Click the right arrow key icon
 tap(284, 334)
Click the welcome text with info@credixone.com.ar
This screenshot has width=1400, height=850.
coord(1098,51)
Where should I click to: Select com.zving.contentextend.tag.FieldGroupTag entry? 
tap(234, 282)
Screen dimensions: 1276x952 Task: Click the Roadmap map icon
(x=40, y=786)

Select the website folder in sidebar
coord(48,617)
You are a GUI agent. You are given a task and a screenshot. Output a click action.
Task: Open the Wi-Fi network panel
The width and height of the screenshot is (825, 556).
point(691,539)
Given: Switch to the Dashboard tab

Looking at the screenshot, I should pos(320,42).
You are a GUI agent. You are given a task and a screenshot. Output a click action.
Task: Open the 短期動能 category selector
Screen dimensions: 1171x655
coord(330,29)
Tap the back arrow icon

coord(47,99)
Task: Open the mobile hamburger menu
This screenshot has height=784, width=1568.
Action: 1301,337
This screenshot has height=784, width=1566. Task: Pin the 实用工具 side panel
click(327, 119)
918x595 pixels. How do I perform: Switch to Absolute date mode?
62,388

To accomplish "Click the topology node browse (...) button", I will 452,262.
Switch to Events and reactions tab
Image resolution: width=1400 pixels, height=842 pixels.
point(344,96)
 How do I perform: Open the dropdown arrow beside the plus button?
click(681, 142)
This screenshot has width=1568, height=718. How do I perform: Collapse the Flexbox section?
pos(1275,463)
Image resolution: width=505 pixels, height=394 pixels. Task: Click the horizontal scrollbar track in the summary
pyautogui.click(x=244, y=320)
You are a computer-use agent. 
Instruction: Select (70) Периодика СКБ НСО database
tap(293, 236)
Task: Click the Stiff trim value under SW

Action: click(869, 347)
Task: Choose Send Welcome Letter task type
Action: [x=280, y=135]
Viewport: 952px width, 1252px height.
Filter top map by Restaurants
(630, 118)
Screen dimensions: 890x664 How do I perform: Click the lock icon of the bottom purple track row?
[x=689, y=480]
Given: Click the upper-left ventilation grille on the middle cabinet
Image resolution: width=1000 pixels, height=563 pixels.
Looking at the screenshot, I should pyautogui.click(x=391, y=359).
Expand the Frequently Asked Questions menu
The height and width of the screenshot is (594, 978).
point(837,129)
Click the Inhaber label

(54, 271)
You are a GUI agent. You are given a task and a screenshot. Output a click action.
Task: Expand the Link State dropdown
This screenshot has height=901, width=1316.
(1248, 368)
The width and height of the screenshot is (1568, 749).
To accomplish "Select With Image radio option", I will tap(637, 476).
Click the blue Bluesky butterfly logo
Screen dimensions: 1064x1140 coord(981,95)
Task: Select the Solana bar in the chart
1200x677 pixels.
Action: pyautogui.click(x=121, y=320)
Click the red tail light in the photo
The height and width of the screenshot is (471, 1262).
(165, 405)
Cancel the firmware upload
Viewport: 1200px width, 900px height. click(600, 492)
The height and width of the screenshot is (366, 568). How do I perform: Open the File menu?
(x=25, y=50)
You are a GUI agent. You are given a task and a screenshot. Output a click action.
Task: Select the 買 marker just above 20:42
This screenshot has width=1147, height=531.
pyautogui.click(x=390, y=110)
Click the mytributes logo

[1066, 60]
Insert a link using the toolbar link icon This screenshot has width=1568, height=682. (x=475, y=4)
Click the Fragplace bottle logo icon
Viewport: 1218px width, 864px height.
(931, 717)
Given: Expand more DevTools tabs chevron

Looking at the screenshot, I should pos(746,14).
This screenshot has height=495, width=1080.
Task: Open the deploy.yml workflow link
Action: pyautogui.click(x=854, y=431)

What is required:
Restate all of the material, keeping every word intact.

Expected answer:
Click the right arrow key icon
 tap(284, 334)
Click the welcome text with info@credixone.com.ar
This screenshot has width=1400, height=850.
coord(1098,51)
Where should I click to: Select com.zving.contentextend.tag.FieldGroupTag entry? 
tap(234, 282)
Screen dimensions: 1276x952 Task: Click the Roadmap map icon
(x=40, y=786)

Select the website folder in sidebar
coord(48,617)
You are a GUI agent. You are given a task and a screenshot. Output a click action.
Task: Open the Wi-Fi network panel
The width and height of the screenshot is (825, 556).
point(691,539)
Given: Switch to the Dashboard tab

Looking at the screenshot, I should pos(320,42).
You are a GUI agent. You are given a task and a screenshot. Output a click action.
Task: Open the 短期動能 category selector
Screen dimensions: 1171x655
coord(330,29)
Tap the back arrow icon

coord(47,99)
Task: Open the mobile hamburger menu
This screenshot has height=784, width=1568.
Action: 1301,337
This screenshot has height=784, width=1566. Task: Pin the 实用工具 side panel
click(327, 119)
918x595 pixels. How do I perform: Switch to Absolute date mode?
62,388

To accomplish "Click the topology node browse (...) button", I will 452,262.
Switch to Events and reactions tab
Image resolution: width=1400 pixels, height=842 pixels.
point(344,96)
 How do I perform: Open the dropdown arrow beside the plus button?
click(681, 142)
This screenshot has width=1568, height=718. How do I perform: Collapse the Flexbox section?
pos(1275,463)
Image resolution: width=505 pixels, height=394 pixels. Task: Click the horizontal scrollbar track in the summary
pyautogui.click(x=244, y=320)
You are a computer-use agent. 
Instruction: Select (70) Периодика СКБ НСО database
tap(293, 236)
Task: Click the Stiff trim value under SW

Action: click(869, 347)
Task: Choose Send Welcome Letter task type
Action: [x=280, y=135]
Viewport: 952px width, 1252px height.
Filter top map by Restaurants
(630, 118)
Screen dimensions: 890x664 How do I perform: Click the lock icon of the bottom purple track row?
[x=689, y=480]
Given: Click the upper-left ventilation grille on the middle cabinet
Image resolution: width=1000 pixels, height=563 pixels.
Looking at the screenshot, I should pyautogui.click(x=391, y=359).
Expand the Frequently Asked Questions menu
The height and width of the screenshot is (594, 978).
point(837,129)
Click the Inhaber label

(54, 271)
You are a GUI agent. You are given a task and a screenshot. Output a click action.
Task: Expand the Link State dropdown
This screenshot has height=901, width=1316.
(1248, 368)
The width and height of the screenshot is (1568, 749).
To accomplish "Select With Image radio option", I will tap(637, 476).
Click the blue Bluesky butterfly logo
Screen dimensions: 1064x1140 coord(981,95)
Task: Select the Solana bar in the chart
1200x677 pixels.
Action: pyautogui.click(x=121, y=320)
Click the red tail light in the photo
The height and width of the screenshot is (471, 1262).
(165, 405)
Cancel the firmware upload
Viewport: 1200px width, 900px height. click(600, 492)
The height and width of the screenshot is (366, 568). How do I perform: Open the File menu?
(x=25, y=50)
You are a GUI agent. You are given a task and a screenshot. Output a click action.
Task: Select the 買 marker just above 20:42
This screenshot has width=1147, height=531.
pyautogui.click(x=390, y=110)
Click the mytributes logo

[1066, 60]
Insert a link using the toolbar link icon This screenshot has width=1568, height=682. (x=475, y=4)
Click the Fragplace bottle logo icon
Viewport: 1218px width, 864px height.
(931, 717)
Given: Expand more DevTools tabs chevron

Looking at the screenshot, I should pos(746,14).
This screenshot has height=495, width=1080.
Task: Open the deploy.yml workflow link
Action: pyautogui.click(x=854, y=431)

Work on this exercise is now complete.